The two Osaka governments aimed to spread Osaka’s charms to people around the world, but the number of monthly visitors to Virtual Osaka has recently plummeted to 5% of the peak in its initial month of December 2021.

Virtual Osaka opened on Dec. 16 for visitors to use avatars to virtually explore the city and sights in the prefecture, such as the Tower of the Sun, the symbol of Expo 1970 Osaka. Avatars can converse with each other and attend events such as live concerts. When the 2025 Expo starts, the Osaka Pavilion, operated by the two Osaka governments, will also be featured in the metaverse with the aim of attracting people to the real-life venue.

During that first month, 97,000 visitors entered the virtual world, but by this May and June, that number had dropped sharply to about 5,000 each month. Through September, only four events had been held, including live comedy performances, and all were free of charge.

Virtual Osaka had planned to update the virtual areas and this summer would have included temples and rice fields in the southern part of the prefecture. But the update has not yet been completed due to myriad delays.

Among the various posts on social media were, “I don’t understand the point of creating Virtual Osaka” and “It’s already turning into Virtual Ruin.”

Few events, updates

The prefectural and city governments know that in order to increase the number of visitors to Virtual Osaka, they must increase the number of events and expand the area in a hurry. It hasn’t worked the way they want, however, as the management of the virtual space is left up to private companies.

The joint venture to develop and operate the metaverse comprises KDDI Corp., Yoshimoto Kogyo Holdings Co. and Hakuhodo Inc. The contract was signed in August 2021 with the prefectural and city governments for ¥100 million.

This contract expired in March this year, and the agreement switched in April to one not taxpayer-funded. The purpose is to encourage the companies to utilize the metaverse in the long term through their own ideas.

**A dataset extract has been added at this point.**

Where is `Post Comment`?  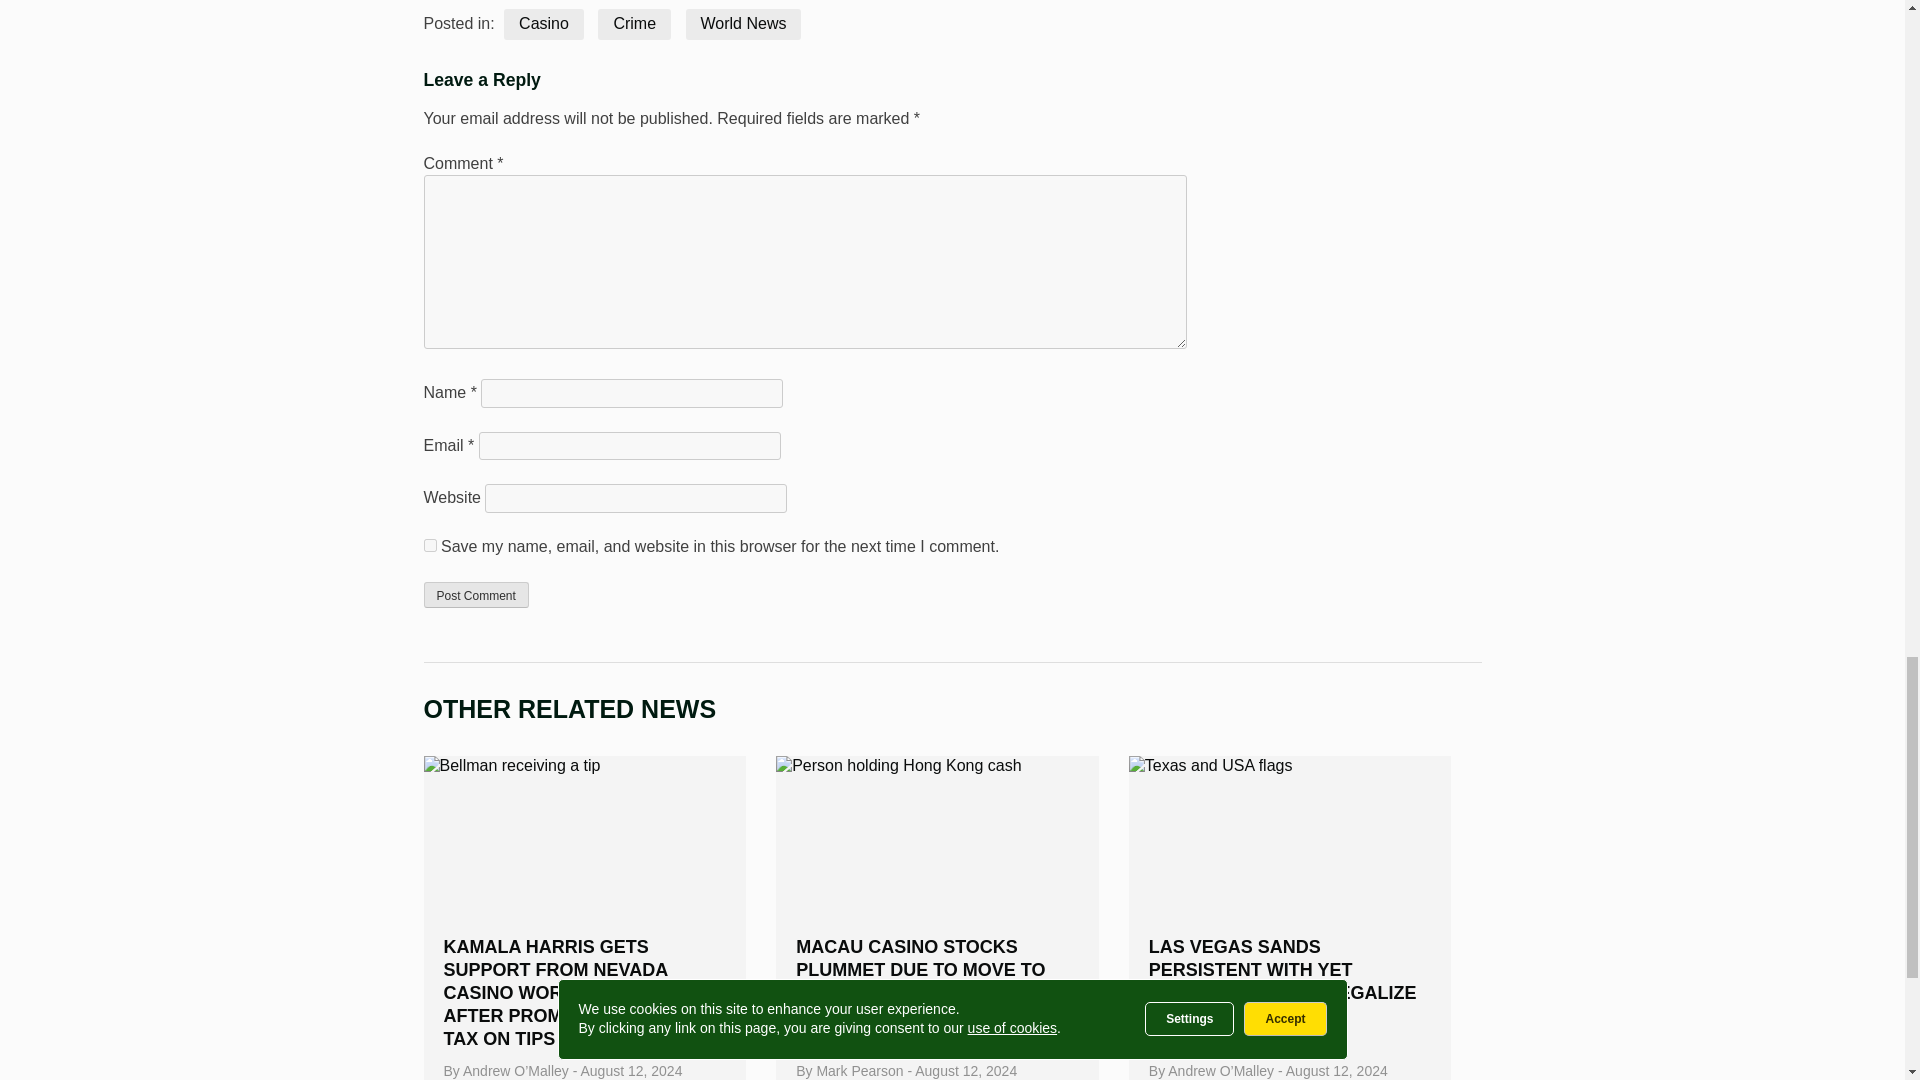
Post Comment is located at coordinates (476, 595).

The agreement stipulates that the three companies are responsible for organizing events and distributing content, but does not specify the number of events or when the virtual area should be updated. The two Osaka governments have been holding online discussions with the three companies once a month and have requested that they increase the frequency of their events, but this has not happened because it costs several million yen per event.

“We would like to see the development sped up, but we can’t say it strongly because we have no authority,” said an official at the Osaka prefectural government.

“We are now in the trial-and-error stage,” said an official at KDDI. “We are working on the project from a long-term perspective, hoping to make use of it even after the Expo is over. We would like to encourage other companies to utilize the space and eventually generate revenue with it.”

Yet to generate revenue

The overall metaverse market is expected to expand as more and more companies enter. However, the technology to create such systems is still in its infancy, and operating virtual worlds still involves trial and error, in a sense.

Virtual Shibuya opened in May 2020, reproducing the streets of the Shibuya district of Tokyo. It has hosted many events such as Halloween festivals and viewing soccer matches, with over 1 million participants on aggregate. However, most of the events are free, as is Virtual Osaka, meaning they have yet to generate revenue. The lack of regular visitors is also a challenge.

This metaverse is also operated by KDDI alongside the Shibuya City Tourism Association and Future Design Shibuya, an organization affiliated with Shibuya Ward. It differs from Virtual Osaka in that it started as a private initiative, but is only endorsed by the Shibuya Ward Office.